# Material mostrado
________________________

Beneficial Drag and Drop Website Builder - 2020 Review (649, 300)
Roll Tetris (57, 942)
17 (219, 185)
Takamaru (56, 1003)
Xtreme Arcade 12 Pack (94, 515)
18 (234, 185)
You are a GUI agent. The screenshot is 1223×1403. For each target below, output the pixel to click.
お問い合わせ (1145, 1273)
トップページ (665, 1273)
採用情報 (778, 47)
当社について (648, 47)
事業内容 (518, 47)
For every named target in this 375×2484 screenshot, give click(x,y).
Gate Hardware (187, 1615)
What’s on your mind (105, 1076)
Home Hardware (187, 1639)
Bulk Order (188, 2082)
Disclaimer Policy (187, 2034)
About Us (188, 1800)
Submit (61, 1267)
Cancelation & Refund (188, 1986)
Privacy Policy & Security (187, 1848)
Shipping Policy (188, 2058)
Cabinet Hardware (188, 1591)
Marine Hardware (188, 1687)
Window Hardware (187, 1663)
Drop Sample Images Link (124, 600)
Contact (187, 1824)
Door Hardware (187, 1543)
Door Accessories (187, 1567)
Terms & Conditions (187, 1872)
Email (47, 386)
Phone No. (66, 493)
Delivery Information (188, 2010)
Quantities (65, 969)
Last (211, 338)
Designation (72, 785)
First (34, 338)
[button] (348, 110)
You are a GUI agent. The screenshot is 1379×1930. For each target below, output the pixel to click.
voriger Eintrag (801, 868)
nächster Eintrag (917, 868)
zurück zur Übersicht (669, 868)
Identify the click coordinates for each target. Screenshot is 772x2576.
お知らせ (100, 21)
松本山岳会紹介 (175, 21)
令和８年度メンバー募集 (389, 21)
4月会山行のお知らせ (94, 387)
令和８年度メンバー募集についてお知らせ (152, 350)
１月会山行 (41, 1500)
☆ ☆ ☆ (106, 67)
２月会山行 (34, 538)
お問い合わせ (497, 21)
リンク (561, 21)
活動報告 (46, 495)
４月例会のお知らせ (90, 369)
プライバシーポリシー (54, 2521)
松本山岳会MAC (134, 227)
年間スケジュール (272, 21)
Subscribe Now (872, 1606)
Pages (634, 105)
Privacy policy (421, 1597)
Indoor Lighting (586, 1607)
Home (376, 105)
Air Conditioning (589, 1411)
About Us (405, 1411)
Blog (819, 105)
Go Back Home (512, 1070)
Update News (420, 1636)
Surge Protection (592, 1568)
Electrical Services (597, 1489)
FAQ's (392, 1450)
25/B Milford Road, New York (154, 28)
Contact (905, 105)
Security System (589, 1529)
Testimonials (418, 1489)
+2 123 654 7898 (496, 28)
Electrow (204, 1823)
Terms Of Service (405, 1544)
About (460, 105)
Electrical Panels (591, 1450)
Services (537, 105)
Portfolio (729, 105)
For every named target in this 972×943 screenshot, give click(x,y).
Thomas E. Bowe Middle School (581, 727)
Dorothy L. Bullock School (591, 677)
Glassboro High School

________________________

# Ejercicio
Presente todas las entradas anteriores como una lista numerada y omita las líneas en blanco.

# Respuesta completa
1. Beneficial Drag and Drop Website Builder - 2020 Review (649, 300)
2. Roll Tetris (57, 942)
3. 17 (219, 185)
4. Takamaru (56, 1003)
5. Xtreme Arcade 12 Pack (94, 515)
6. 18 (234, 185)
7. You are a GUI agent. The screenshot is 1223×1403. For each target below, output the pixel to click.
8. お問い合わせ (1145, 1273)
9. トップページ (665, 1273)
10. 採用情報 (778, 47)
11. 当社について (648, 47)
12. 事業内容 (518, 47)
13. For every named target in this 375×2484 screenshot, give click(x,y).
14. Gate Hardware (187, 1615)
15. What’s on your mind (105, 1076)
16. Home Hardware (187, 1639)
17. Bulk Order (188, 2082)
18. Disclaimer Policy (187, 2034)
19. About Us (188, 1800)
20. Submit (61, 1267)
21. Cancelation & Refund (188, 1986)
22. Privacy Policy & Security (187, 1848)
23. Shipping Policy (188, 2058)
24. Cabinet Hardware (188, 1591)
25. Marine Hardware (188, 1687)
26. Window Hardware (187, 1663)
27. Drop Sample Images Link (124, 600)
28. Contact (187, 1824)
29. Door Hardware (187, 1543)
30. Door Accessories (187, 1567)
31. Terms & Conditions (187, 1872)
32. Email (47, 386)
33. Phone No. (66, 493)
34. Delivery Information (188, 2010)
35. Quantities (65, 969)
36. Last (211, 338)
37. Designation (72, 785)
38. First (34, 338)
39. [button] (348, 110)
40. You are a GUI agent. The screenshot is 1379×1930. For each target below, output the pixel to click.
41. voriger Eintrag (801, 868)
42. nächster Eintrag (917, 868)
43. zurück zur Übersicht (669, 868)
44. Identify the click coordinates for each target. Screenshot is 772x2576.
45. お知らせ (100, 21)
46. 松本山岳会紹介 (175, 21)
47. 令和８年度メンバー募集 (389, 21)
48. 4月会山行のお知らせ (94, 387)
49. 令和８年度メンバー募集についてお知らせ (152, 350)
50. １月会山行 (41, 1500)
51. ☆ ☆ ☆ (106, 67)
52. ２月会山行 (34, 538)
53. お問い合わせ (497, 21)
54. リンク (561, 21)
55. 活動報告 (46, 495)
56. ４月例会のお知らせ (90, 369)
57. プライバシーポリシー (54, 2521)
58. 松本山岳会MAC (134, 227)
59. 年間スケジュール (272, 21)
60. Subscribe Now (872, 1606)
61. Pages (634, 105)
62. Privacy policy (421, 1597)
63. Indoor Lighting (586, 1607)
64. Home (376, 105)
65. Air Conditioning (589, 1411)
66. About Us (405, 1411)
67. Blog (819, 105)
68. Go Back Home (512, 1070)
69. Update News (420, 1636)
70. Surge Protection (592, 1568)
71. Electrical Services (597, 1489)
72. FAQ's (392, 1450)
73. 25/B Milford Road, New York (154, 28)
74. Contact (905, 105)
75. Security System (589, 1529)
76. Testimonials (418, 1489)
77. +2 123 654 7898 (496, 28)
78. Electrow (204, 1823)
79. Terms Of Service (405, 1544)
80. About (460, 105)
81. Electrical Panels (591, 1450)
82. Services (537, 105)
83. Portfolio (729, 105)
84. For every named target in this 972×943 screenshot, give click(x,y).
85. Thomas E. Bowe Middle School (581, 727)
86. Dorothy L. Bullock School (591, 677)
87. Glassboro High School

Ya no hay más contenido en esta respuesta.